Dio mio, quand'è che mi sono resa conto che ho accanto una specie di angelo?
Non è perfetto certo, anche se lo affermerei mille volte.
Ha anche lui i suoi difetti, eppure sa nasconderli bene dietro a quel magnifico sorriso.
Lo vedo aprire piano gli occhi.
Sorrido spontaneamente mentre lui si stiracchia.
"Giorno micina." mi saluta allungandosi verso di me ed aggrappandosi stile cozza sugli scogli.
Una marea di emozioni colpisce il mio stomaco.
Direi che sono quasi abituata a questa sensazione.
"Giorno dormiglione."
Lui alza il viso verso il mio, imprimendo le sue bellissime e dannatissime iridi nelle mie.

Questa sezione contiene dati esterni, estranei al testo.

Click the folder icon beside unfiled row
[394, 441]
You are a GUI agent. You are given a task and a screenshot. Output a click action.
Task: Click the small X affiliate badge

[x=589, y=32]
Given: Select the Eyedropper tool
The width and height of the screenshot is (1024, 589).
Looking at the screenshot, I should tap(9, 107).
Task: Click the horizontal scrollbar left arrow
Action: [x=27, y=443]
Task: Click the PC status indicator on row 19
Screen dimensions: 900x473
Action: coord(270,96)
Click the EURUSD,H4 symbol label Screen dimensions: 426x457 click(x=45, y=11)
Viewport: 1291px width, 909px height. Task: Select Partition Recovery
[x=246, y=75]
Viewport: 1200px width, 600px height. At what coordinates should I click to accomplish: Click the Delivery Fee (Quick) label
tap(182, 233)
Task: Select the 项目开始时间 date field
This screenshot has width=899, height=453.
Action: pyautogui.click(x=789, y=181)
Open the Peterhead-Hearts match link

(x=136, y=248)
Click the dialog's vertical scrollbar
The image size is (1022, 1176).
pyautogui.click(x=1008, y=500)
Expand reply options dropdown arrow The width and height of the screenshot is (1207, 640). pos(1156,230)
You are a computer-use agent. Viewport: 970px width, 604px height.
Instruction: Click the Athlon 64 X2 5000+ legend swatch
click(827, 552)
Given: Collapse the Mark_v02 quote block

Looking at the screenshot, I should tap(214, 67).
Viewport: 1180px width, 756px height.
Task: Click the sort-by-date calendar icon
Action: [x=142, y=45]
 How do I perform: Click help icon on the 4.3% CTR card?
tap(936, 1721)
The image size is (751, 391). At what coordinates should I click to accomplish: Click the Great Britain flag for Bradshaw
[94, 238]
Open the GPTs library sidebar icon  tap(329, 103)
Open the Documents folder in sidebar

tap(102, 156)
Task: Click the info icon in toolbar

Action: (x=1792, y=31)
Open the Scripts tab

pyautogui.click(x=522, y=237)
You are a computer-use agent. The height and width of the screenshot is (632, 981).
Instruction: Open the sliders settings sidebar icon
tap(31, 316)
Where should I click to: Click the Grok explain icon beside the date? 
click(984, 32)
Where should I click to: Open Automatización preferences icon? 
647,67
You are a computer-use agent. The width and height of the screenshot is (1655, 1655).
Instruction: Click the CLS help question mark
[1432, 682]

Nocciola contro cioccolato.
Chi vincerà la sfida?
"Che ore sono?" domanda facendo scontrare il suo naso col mio.
Mi dici come faccio a concentrarmi e a dirti che ore sono se ti appiccichi così a me?
Già di prima mattina la mia testa è fusa, poi si mette pure lui.
"E' ora che ci alziamo." rispondo lasciandogli un bacio a fior di labbra.
Lui mi sorride e si avvicina ancora di più.
Mi metto seduta trascinando su anche lui.
Ci mette poco a ricadere sul materasso cercando di tirarmi tra le sue braccia.
Mi alzo, lasciando ai suoi vani tentativi, e mi accingo a raccogliere i miei vestiti sul pavimento della stanza.
Sono praticamente ovunque.
Tralasciando il fatto che sono completamente nuda e sto trotterellando per la stanza come se niente fosse sotto lo sguardo di Justin, mi sento a mio agio.
Mi chiudo poi nel bagno e mi butto sotto la doccia fredda.
Quando esco già vestita e preparata trovo Justin ancora sul letto, col pc sulle gambe ed a malapena il lenzuolo a coprirlo.
Devi stare calma Allyson, calma.
Mi butto sul letto accanto a lui sbirciando sullo schermo del pc cosa combina.
Mi lancia uno sguardo e veloce abbassa lo schermo impedendomi di guardare.
"Impicciona." mi sgrida sorridendo.
Però se sorridi non mi metto mica paura eh.
"Hai qualcosa da nascondere?" lo stuzzico fissando la sua espressione.
Lui alza di nuovo lo schermo per poi chiudere velocemente la pagina.
"Io? Niente." esclama spegnendo il computer.
Una strana sensazione di panico si insidia nel mio corpo.
Cosa faceva che non voleva farmi vedere?
Mi nasconde qualcosa?
Mi alzo stufa di quest'aria che si è andata a formare nella stanza e vado nella cucina del tour bus per prepararmi la colazione.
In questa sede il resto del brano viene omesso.